Une récente ordonnance bouleverse le paysage numérique gabonais, suscitant une controverse grandissante concernant l’utilisation des plateformes sociales. Ce texte législatif, daté du 26 février mais révélé la semaine dernière, contient une disposition particulièrement discutée : l’article 4, qui met fin à l’anonymat en ligne.

Une nouvelle ère pour les réseaux sociaux au Gabon

Désormais, l’utilisation de pseudonymes est formellement interdite. Chaque utilisateur de réseaux sociaux doit impérativement se faire identifier nominativement, en fournissant son nom, son prénom, et même son numéro d’identification personnelle (NIP). Pour les entités commerciales, l’enregistrement au registre du commerce devient une obligation.

Soutien à la régulation et à la responsabilisation

Parmi les fervents défenseurs de cette mesure figure Bienvenue Effayong, producteur de contenu réputé proche du pouvoir gabonais, souvent identifié par son pseudonyme « Bitome » (signifiant « les problèmes » en langue locale). Habitué aux invectives d’internautes anonymes en raison de ses prises de position, Effayong voit dans cette loi une avancée majeure.

Il affirme un soutien inconditionnel, justifiant que « les individus se dissimulent derrière de faux comptes, de faux noms ou de faux profils pour se livrer à la diffamation, aux injures, voire à des manœuvres de déstabilisation, précisément parce qu’ils se croient intouchables. Il est temps que chacun assume la pleine responsabilité de ses actions en ligne. »

Craintes pour la liberté d’expression

Toutefois, cette réglementation est loin de faire l’unanimité. Marcel Libama, ancien député de la Transition, exprime de sérieuses préoccupations, qualifiant cette ordonnance d’atteinte significative à la liberté d’expression, un droit pourtant garanti par la Constitution gabonaise.

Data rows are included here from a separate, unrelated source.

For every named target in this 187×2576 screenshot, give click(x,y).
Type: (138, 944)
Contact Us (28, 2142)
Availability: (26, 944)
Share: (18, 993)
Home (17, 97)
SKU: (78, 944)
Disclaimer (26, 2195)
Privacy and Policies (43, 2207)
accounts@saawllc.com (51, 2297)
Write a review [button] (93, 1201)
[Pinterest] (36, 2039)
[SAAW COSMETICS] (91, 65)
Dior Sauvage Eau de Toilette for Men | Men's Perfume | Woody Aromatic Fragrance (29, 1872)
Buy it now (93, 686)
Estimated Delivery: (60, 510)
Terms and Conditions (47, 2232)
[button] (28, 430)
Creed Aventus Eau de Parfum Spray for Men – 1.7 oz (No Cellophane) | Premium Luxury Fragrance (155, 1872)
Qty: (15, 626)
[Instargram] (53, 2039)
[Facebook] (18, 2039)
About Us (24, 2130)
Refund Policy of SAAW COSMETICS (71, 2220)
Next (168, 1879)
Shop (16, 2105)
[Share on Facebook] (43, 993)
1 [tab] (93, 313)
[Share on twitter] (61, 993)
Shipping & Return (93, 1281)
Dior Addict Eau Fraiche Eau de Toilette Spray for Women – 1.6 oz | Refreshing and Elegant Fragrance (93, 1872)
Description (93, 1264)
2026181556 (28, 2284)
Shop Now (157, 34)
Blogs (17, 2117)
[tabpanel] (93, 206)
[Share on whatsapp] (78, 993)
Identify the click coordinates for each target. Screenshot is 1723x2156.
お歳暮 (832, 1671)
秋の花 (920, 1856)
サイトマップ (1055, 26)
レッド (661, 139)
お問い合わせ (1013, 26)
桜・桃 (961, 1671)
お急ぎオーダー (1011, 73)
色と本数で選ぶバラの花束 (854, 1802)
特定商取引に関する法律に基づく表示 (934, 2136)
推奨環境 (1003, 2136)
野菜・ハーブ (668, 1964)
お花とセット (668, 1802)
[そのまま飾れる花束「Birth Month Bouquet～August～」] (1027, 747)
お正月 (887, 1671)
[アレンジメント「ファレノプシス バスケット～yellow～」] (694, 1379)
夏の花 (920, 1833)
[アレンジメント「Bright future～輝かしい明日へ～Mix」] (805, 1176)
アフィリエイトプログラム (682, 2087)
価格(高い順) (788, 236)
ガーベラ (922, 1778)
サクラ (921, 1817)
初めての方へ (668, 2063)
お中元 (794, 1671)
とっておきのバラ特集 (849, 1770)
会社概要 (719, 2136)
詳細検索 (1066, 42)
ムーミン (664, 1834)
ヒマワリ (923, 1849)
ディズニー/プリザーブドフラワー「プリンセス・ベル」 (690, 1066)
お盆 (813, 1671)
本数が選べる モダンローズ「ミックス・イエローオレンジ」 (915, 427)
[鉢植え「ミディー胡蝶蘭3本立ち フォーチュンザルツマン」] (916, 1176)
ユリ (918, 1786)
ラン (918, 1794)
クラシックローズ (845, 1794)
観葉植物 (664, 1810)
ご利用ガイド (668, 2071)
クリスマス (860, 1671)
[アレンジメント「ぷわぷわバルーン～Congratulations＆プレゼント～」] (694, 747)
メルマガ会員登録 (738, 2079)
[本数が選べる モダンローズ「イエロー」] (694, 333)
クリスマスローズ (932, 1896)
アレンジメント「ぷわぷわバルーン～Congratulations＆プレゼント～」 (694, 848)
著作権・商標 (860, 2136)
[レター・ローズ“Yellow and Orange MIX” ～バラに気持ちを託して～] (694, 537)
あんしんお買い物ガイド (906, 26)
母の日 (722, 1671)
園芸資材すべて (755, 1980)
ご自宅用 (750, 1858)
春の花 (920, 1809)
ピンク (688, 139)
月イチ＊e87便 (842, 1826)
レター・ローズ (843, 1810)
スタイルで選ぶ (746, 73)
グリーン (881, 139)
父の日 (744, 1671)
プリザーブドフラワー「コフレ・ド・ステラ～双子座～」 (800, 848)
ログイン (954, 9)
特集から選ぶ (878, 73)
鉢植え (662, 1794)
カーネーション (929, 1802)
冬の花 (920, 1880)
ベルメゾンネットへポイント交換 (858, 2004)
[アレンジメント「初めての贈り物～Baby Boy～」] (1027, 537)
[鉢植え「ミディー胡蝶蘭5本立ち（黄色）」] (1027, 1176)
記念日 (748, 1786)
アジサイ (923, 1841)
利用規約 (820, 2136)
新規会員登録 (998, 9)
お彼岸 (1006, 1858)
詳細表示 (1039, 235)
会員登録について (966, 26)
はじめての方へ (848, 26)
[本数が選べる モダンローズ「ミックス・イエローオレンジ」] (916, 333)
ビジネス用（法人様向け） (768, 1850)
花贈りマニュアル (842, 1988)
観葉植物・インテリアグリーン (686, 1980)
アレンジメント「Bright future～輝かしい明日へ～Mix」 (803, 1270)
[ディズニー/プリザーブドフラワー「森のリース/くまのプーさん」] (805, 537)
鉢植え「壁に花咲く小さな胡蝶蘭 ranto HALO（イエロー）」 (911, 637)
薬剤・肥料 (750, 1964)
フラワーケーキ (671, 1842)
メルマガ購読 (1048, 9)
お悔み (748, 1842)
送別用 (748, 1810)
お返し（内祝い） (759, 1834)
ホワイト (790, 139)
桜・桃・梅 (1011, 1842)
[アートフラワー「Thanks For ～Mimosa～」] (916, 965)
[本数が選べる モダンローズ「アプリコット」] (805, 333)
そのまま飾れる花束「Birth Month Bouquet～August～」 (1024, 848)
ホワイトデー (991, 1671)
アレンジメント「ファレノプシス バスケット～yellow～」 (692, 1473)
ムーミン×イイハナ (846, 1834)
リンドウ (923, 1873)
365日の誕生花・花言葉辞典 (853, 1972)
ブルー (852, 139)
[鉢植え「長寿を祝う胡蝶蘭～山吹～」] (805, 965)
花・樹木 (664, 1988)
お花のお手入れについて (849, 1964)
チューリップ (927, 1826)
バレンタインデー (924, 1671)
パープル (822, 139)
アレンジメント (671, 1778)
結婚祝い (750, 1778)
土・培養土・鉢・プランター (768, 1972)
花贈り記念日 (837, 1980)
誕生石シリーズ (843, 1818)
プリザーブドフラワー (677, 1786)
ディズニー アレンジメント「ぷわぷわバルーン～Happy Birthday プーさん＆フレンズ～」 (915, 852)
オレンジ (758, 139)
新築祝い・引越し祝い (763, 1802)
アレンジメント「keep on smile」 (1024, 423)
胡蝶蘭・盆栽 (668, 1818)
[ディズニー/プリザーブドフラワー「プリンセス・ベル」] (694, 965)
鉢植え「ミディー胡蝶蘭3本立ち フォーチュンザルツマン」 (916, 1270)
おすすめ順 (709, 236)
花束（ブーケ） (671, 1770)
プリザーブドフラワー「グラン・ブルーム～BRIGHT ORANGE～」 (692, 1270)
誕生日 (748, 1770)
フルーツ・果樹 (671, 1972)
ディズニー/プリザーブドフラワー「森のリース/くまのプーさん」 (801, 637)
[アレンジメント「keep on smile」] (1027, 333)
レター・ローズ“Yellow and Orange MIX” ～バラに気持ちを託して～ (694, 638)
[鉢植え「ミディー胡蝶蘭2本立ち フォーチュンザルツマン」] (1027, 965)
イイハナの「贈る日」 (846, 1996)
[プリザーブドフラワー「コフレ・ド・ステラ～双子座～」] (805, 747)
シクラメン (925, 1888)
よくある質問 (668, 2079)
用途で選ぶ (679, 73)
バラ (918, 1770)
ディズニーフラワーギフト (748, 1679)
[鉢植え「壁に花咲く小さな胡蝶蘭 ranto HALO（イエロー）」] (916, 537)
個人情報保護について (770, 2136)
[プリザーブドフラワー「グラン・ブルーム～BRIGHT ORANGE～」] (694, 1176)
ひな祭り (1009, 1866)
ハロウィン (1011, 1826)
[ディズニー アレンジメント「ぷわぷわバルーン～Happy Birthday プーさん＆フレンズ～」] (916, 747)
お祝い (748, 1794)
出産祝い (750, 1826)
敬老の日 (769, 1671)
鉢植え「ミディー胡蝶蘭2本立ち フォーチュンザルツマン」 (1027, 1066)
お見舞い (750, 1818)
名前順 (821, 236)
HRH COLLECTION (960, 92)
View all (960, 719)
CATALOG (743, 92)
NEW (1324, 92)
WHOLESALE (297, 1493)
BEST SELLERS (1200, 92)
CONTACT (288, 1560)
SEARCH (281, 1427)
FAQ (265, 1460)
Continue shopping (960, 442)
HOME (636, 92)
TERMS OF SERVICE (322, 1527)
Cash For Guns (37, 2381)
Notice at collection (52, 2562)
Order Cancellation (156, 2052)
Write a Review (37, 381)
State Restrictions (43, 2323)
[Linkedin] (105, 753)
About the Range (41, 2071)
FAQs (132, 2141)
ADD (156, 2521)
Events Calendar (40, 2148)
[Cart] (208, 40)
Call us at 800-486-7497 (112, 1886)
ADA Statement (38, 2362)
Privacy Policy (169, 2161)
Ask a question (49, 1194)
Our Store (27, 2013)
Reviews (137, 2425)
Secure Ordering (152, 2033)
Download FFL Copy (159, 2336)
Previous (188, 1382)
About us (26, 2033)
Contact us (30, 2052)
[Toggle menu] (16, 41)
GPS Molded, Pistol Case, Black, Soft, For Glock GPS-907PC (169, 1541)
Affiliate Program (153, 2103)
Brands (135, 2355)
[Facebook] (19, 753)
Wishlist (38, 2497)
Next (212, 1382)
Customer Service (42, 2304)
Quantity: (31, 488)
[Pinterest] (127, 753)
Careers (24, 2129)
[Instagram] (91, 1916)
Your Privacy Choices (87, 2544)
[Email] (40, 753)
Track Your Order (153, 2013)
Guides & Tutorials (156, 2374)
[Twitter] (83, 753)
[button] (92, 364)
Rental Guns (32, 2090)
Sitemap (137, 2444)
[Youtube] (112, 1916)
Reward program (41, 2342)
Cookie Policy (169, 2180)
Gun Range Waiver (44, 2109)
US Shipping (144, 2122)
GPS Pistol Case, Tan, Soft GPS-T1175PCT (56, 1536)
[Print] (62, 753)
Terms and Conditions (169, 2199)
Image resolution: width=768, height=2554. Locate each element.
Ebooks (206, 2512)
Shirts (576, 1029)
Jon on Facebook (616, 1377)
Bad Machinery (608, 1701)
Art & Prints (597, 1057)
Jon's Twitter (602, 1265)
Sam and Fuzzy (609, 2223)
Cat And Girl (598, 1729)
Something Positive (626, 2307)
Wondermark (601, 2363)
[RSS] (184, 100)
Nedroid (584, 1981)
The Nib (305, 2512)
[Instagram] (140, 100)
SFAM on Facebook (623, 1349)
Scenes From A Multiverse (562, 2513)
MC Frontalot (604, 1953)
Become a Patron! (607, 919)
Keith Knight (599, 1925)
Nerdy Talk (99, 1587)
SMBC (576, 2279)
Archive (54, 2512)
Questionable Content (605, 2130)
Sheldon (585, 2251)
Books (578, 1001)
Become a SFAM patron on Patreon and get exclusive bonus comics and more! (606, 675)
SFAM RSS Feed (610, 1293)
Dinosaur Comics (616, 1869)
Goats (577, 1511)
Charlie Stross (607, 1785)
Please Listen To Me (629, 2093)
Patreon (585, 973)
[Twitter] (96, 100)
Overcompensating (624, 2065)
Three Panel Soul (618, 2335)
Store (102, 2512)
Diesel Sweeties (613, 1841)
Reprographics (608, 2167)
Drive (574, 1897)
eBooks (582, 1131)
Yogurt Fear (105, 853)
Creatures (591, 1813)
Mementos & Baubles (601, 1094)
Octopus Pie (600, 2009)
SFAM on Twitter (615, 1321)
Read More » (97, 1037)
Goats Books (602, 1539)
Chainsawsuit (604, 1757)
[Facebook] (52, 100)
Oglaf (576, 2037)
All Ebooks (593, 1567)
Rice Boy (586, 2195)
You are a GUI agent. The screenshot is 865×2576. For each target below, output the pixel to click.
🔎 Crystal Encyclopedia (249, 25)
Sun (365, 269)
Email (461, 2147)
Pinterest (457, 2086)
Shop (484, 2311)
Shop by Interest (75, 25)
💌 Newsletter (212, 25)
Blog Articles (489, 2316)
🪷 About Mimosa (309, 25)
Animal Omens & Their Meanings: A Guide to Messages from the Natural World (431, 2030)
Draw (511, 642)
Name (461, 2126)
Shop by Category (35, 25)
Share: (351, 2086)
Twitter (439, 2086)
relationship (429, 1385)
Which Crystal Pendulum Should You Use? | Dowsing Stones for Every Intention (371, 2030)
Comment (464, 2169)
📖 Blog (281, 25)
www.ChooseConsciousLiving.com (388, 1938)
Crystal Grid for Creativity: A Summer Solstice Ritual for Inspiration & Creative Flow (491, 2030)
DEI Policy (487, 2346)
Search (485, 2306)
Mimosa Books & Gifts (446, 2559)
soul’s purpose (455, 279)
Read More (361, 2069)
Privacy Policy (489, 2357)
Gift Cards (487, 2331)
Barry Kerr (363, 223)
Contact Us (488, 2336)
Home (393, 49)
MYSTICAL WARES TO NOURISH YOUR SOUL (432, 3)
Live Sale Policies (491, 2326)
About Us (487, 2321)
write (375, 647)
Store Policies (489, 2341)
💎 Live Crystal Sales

Selon ses termes, « cette ordonnance représente un recul majeur pour la liberté d’expression et la démocratie dans notre pays. Une telle mesure, liberticide à bien des égards et en contradiction avec notre texte fondamental, n’est absolument pas nécessaire. »

Contexte et enjeux de l’ordonnance

Promulguée durant l’intersession parlementaire, cette ordonnance est entrée en vigueur sans délai. Elle devra néanmoins être soumise à l’examen du Parlement, qui aura la prérogative de la modifier, de la ratifier ou de la rejeter. Il convient de rappeler que l’accès aux réseaux sociaux est officiellement suspendu sur le territoire gabonais depuis février dernier.

Les autorités gabonaises justifient cette démarche par la nécessité de protéger la jeunesse et d’endiguer les dérives numériques. Elles ciblent spécifiquement la diffamation, les insultes publiques et toute tentative de déstabilisation des institutions nationales.